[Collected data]

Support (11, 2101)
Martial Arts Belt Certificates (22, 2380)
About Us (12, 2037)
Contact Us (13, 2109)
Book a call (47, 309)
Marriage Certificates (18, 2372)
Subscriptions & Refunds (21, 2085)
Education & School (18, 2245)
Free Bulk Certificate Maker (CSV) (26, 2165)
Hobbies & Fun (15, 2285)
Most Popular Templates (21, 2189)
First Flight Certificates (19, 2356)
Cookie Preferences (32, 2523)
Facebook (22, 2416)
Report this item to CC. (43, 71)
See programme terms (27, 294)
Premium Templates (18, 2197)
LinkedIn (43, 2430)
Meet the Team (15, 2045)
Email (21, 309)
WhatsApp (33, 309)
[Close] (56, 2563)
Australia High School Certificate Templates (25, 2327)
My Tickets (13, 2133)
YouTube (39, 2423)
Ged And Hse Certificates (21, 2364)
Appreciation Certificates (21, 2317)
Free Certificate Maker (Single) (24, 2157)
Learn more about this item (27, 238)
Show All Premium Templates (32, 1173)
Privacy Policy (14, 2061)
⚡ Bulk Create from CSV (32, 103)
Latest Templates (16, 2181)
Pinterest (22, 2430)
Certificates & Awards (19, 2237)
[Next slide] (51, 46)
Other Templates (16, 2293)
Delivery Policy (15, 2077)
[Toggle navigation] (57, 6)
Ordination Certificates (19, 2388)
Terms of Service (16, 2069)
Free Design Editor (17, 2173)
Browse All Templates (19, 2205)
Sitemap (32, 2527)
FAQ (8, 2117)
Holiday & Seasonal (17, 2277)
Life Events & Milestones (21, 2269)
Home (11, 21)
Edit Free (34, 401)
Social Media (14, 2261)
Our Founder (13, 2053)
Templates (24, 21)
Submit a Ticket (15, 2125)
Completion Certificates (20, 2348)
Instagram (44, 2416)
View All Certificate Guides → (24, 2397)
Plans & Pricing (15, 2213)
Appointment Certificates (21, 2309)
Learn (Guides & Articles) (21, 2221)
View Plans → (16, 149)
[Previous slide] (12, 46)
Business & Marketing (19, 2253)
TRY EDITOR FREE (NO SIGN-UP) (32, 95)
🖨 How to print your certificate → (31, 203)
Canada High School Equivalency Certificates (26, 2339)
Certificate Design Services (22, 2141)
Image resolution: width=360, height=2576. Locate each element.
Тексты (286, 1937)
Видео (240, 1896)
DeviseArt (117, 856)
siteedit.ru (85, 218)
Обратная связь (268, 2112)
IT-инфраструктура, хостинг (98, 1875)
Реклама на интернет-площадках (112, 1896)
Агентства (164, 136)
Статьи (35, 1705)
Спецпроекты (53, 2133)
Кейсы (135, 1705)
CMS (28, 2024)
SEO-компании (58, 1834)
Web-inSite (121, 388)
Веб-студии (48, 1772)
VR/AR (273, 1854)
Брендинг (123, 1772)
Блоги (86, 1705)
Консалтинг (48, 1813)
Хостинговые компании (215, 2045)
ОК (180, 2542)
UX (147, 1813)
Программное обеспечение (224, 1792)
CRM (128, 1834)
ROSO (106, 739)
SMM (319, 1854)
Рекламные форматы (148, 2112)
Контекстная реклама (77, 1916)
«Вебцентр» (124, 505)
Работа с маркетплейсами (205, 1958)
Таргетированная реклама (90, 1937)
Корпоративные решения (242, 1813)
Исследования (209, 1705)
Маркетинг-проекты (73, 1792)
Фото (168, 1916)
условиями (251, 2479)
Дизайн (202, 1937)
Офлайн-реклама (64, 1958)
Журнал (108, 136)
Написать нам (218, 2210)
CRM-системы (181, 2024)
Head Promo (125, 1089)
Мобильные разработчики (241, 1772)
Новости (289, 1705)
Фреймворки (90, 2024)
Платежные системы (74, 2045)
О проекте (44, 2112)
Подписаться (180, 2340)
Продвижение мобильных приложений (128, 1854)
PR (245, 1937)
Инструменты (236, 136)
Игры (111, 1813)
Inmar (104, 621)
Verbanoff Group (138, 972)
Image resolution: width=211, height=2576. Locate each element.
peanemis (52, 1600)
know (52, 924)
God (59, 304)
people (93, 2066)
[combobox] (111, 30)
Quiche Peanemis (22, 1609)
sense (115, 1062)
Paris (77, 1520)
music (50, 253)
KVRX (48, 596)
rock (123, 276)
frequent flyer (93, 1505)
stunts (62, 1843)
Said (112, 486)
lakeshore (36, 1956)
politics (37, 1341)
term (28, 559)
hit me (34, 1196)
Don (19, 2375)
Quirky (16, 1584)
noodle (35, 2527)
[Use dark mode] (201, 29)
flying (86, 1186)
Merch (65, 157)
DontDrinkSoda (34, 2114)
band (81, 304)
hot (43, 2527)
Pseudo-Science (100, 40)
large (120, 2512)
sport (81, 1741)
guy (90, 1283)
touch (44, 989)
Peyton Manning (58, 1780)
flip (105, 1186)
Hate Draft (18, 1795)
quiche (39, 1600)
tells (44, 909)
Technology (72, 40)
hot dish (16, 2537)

§ Work to be completed: All that belongs in the answer is the run of lines above from the line containing "siteedit.ru (85, 218)" through the line containing "Подписаться (180, 2340)", exactly as written.

§ Final answer:
siteedit.ru (85, 218)
Обратная связь (268, 2112)
IT-инфраструктура, хостинг (98, 1875)
Реклама на интернет-площадках (112, 1896)
Агентства (164, 136)
Статьи (35, 1705)
Спецпроекты (53, 2133)
Кейсы (135, 1705)
CMS (28, 2024)
SEO-компании (58, 1834)
Web-inSite (121, 388)
Веб-студии (48, 1772)
VR/AR (273, 1854)
Брендинг (123, 1772)
Блоги (86, 1705)
Консалтинг (48, 1813)
Хостинговые компании (215, 2045)
ОК (180, 2542)
UX (147, 1813)
Программное обеспечение (224, 1792)
CRM (128, 1834)
ROSO (106, 739)
SMM (319, 1854)
Рекламные форматы (148, 2112)
Контекстная реклама (77, 1916)
«Вебцентр» (124, 505)
Работа с маркетплейсами (205, 1958)
Таргетированная реклама (90, 1937)
Корпоративные решения (242, 1813)
Исследования (209, 1705)
Маркетинг-проекты (73, 1792)
Фото (168, 1916)
условиями (251, 2479)
Дизайн (202, 1937)
Офлайн-реклама (64, 1958)
Журнал (108, 136)
Написать нам (218, 2210)
CRM-системы (181, 2024)
Head Promo (125, 1089)
Мобильные разработчики (241, 1772)
Новости (289, 1705)
Фреймворки (90, 2024)
Платежные системы (74, 2045)
О проекте (44, 2112)
Подписаться (180, 2340)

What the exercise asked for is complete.